SEC regulations on proxy advisors delayed until the 2022 proxy season

Governance Advisory Services |Executive Compensation

By Steve Seelig and Brian Myers | July 27, 2020

Securities and Exchange Commission rules will permit companies to rebut the voting advice provided by proxy advisors.

This week, in a 3 – 1 vote, the Securities and Exchange Commission (SEC) finalized regulations that will change how proxy advisory firms interact with public companies and their institutional investor clients regarding proxy voting recommendations. The final rules make some changes to the regulations proposed last November while maintaining their main thrust. Proxy advisors will not be required to comply with the final regulations until December 1, 2021, which means they would not apply until the 2022 proxy season.

The key element of the amended proxy rules codifies the view that proxy voting advice produced by proxy voting advice businesses generally constitutes a solicitation. A proxy advisor may become exempt from the resulting onerous information and filing requirements by taking the following steps:

  • Accompany its proxy voting advice with specified conflicts of interest disclosures.
  • Publicly disclose written policies and procedures designed to ensure that it will provide public companies with proxy voting advice at or before the time it sends such advice to its clients.
  • Create a mechanism to apprise its clients in a timely manner before the shareholder meeting of any company-issued written statements regarding its proxy voting advice.

Because the above steps reflect a move to principles-based guidance in the final rules, the SEC added a non-exclusive safe harbor for proxy advisors to provide assurance they have met the written policies and procedures requirements. A proxy advisor can be assured it satisfies the requirements if its written policies and procedures are reasonably designed to:

  • Provide companies with a copy of its proxy voting advice, at no charge, no later than when it is sent to clients. Conditions may be included requiring companies to:
    • File their definitive proxy statement at least 40 calendar days before the shareholder meeting.
    • Acknowledge that the proxy voting advice will only be used internally and will not be published or otherwise shared except with their employees or advisors.
  • Provide some form of electronic notice to clients that the company has filed, or intends to file, a statement regarding the advice as additional soliciting materials (and include an active hyperlink to those materials on EDGAR — the Electronic Data Gathering, Analysis and Retrieval system used at the SEC — when available).

The SEC does not mandate that any proxy advisor must provide similar opportunities for companies that may file less than 40 calendar days before the shareholder meeting, although if it did, it would remain within the safe harbor. Similarly, a proxy advisor may forego using the safe harbor if it wants to impose more restrictive prohibitions on sharing information for companies to whom it delivers its proxy voting advice. Finally, a proxy advisor can use an alternative approach to make its clients aware that the company has filed additional proxy materials.

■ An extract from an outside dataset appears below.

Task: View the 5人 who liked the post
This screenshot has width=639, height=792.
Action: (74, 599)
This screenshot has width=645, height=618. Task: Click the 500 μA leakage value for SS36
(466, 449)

Exception for custom policies:

The above rules do not apply to proxy voting advice to the extent such advice is based on “custom voting policies” that are proprietary to a proxy advisor’s business’s client. The SEC provides some explanation of what it means by custom policies in the preamble to the regulations:

"Proxy voting advice businesses typically provide investment advisers, institutional investors, and other clients with a variety of services that relate to the substance of voting decisions, such as: providing research and analysis regarding the matters subject to a vote; promulgating their generally applicable benchmark voting policies (a “benchmark policy”) or specialty voting policies (a “specialty policy”), such as a socially responsible policy, a sustainability policy, or a Taft-Hartley labor policy, that their clients can use; and making specific voting recommendations to their clients on matters subject to a shareholder vote, either based on the proxy voting advice business’s benchmark or specialty policies or based on custom voting policies that are proprietary to a proxy voting advice business’s clients (“custom policy”). This advice is often an important factor in the clients’ proxy voting decisions. Clients may use the proxy voting advice business’s recommendations in a variety of ways, including as an alternative or supplement to their own internal resources in analyzing matters when deciding how to vote."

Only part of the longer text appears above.